Я делаю это, чтобы не повторить ошибку Довлатова (я считаю это ошибкой), который настолько любил все эти детали, что сейчас его не может читать мой младший брат, которому 22 года. Я даже не употребляю слова, которые в нашем языке ненадолго существуют. У моего дедушки дома стояло большое радио, в котором был зеленый огонек, и была панель, по которой можно было крутить, и там ползала красная полосочка. Почти у всех, у бабушек, прабабушек, были такие радио, у многих они остались. Написал бы я, что это был ВЭФ, или РИГА, или РАДИОТЕХНИКА-727 – все! Все. Но мне все пишут эти свои «727»! Если это делает профессиональный человек, это меня не радует.

Зато радует, когда сочинения пишут обычные зрители или читатели.

А когда человек пришел после спектакля и сел, написал мне такое сочинение и прислал мне его в Интернете, или передал в виде каких-то листочков после спектакля – ну, произошло радостное. Человек, во-первых, почувствовал, что он тоже может писать не хуже. Это хорошо, это дает человеку уверенность. И главное, он ощутил свою жизнь ничуть не менее значительной, чем ту, о которой он услышал или прочитал в книжке.

Есть третья категория авторов – те, которые действительно развивают традицию, пишут в том же русле, что и Гришковец. «Но они меня не читали и не видели», - смеется автор.

ПРО ПРИСТРАСТИЯ

 

Кино я смотрю всякое. И блокбастеры. Смотрю либо когда я совсем не знаю, что там будет, либо когда есть надежда. Но когда нет надежды, я не пойду на этот фильм. То есть я не пойду на новый фильм Юрия Грымова – у меня нет надежды. И не пойду на второй фильм «Обитаемый остров». Не то что мне жалко времени. Я просто не хочу гневаться!

Что касается спектаклей, то здесь Гришковец довольно традиционен. Ему нравятся как раз такие спектакли, которые не поняли бы инопланетяне, прилетевшие на Землю и увидевшие театр.

Какие мне спектакли нравятся? Те, в которых четко соблюден жанр. Я люблю ходить в Малый театр. Поставили Островского, и – как надо! В 72-ом еще поставили, играют по сегодняшний день (смеется), и те же самые актеры (хохочет). И мне нравится то, что делает Фоменко со своим коллективом. Кто-то осень точно сказал, что Фоменко –

эмигрант из 70-х в сегодняшний день. Мне интересны спектакли по современным пьесам, но ни одного хорошего я не видел, и современных пьес хороших мало.

 

А читать писателю иногда даже вредно. Опасно попасть на удочку чужого стиля, чужих приемов письма.

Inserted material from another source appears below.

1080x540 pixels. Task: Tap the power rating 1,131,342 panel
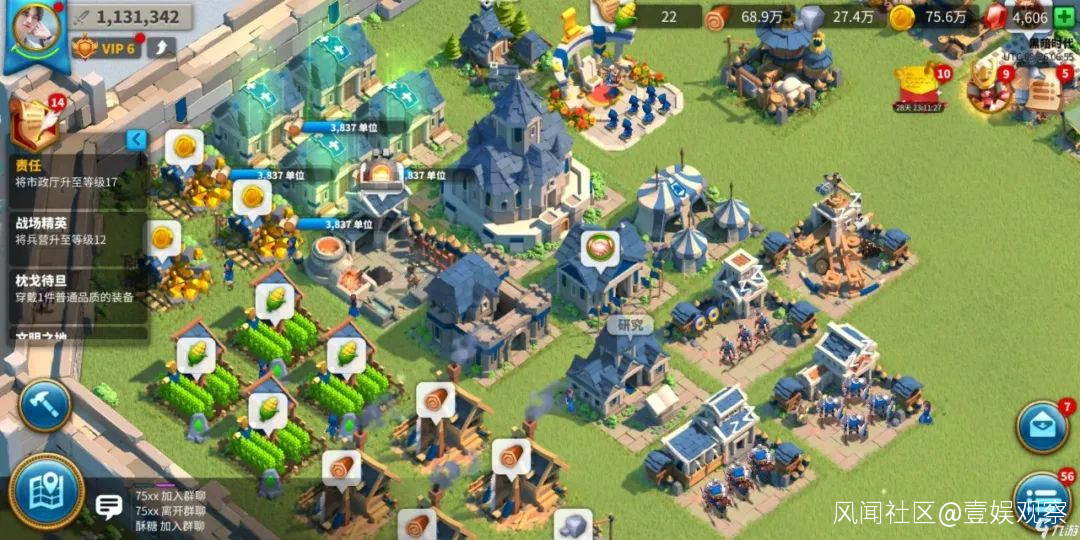coord(126,17)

Я в последнее время мало читаю. Совсем. Читаю очередные книги по истории первой мировой войны, как-то меня это зацепило. Или читаю уж совсем что-то качественное коммерческое. Сегодняшней нашей литературы вообще мало читаю. Особенно в процессе написания очень вредно что-то читать. Ну, потому что… чукча не читатель! Кстати, гениальный анекдот. Ну, прочитал бы чукча вот этот вот Толстого, или Чехова, ну, что бы изменилось? Может быть, разве что, он решил бы не писать? Но это вряд ли! Потому что такой персонаж бы только убедился в том, что он лучше, чем Толстой и Чехов.

О КРИТИКАХ

 

С критикой беда! – восклицает Гришковец. – Ее нет сейчас! И начинает нервничать.

Ну что делают сейчас так называемые критики, газетные, информаторы? Пересказывают сюжет. Это за пределами профессии, это всегда пристройка сверху. Получается, что вот этот вот писатель, который написал роман или повесть, он какой-то идиот, который банальность зашифровал в какой-то объем текста. А вот этот критик расшифровал… даже не содержание, не фабулу! Ощущение, что эти люди даже не знают, что такое фабула, сюжет. Они за пределами профессии. Но у них есть свое высокомерное отношение к литературному процессу, или мнение о том, что литературного процесса нет… и мы, писатели, - такие для них раздражающие факторы, которые пишут, пишут, их надо читать… Как было бы хорошо, если бы они поменьше писали! А еще они, кого мы называем критиками, живут в таком тотальном состоянии нелюбви. Их никто не любит, они совсем никому не нужны. Это чудовищная жизнь.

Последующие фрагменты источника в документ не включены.